As the Times points out, “No country’s infrastructure is more dependent on computer systems, and thus more vulnerable to attack, than that of the United States.” Siemens makes specialized industrial controllers that were targeted by the Olympic Games attacks. As Siemens confirmed to ProPublica, the same hardware and software holes Stuxnet took advantage of in Iran exist in thousands of locations in the U.S. and worldwide. The vulnerable equipment controls everything from natural gas pipelines to refineries and power transmission lines.
American cybersecurity experts have long warned that it’s only a matter of time before someone turns an equally destructive cyberweapon on our own systems. Now that Stuxnet’s origins are clear, the odds of that happening might be even higher.
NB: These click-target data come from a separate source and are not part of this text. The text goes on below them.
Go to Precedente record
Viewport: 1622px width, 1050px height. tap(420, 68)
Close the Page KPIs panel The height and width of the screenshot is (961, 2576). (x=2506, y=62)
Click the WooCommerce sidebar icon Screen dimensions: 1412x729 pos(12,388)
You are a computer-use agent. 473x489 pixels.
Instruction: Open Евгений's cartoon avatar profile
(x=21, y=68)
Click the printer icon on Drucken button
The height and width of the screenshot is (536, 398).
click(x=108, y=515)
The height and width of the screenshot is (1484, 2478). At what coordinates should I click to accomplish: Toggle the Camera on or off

The debate about a potential cyberattack against Libya was described by more than a half-dozen officials, who spoke on the condition of anonymity because they were not authorized to discuss the classified planning.
In the days ahead of the American-led airstrikes to take down Libya’s integrated air-defense system, a more serious debate considered the military effectiveness — and potential legal complications — of using cyberattacks to blind Libyan radars and missiles.
“They were seriously considered because they could cripple Libya’s air defense and lower the risk to pilots, but it just didn’t pan out,” said a senior Defense Department official.
After a discussion described as thorough and never vituperative, the cyberwarfare proposals were rejected before they reached the senior political levels of the White House.
Thank goodness it was “never vituperative!” We wouldn’t want the people in charge of cyber-warfare to get angry or anything. The NYT article also states that the officials in charge were worried about how the War Powers Resolution would affect this type of new-age war making. Given how unconcerned the Obama administration was about the WPR concerning real live bombs that seems a bit odd.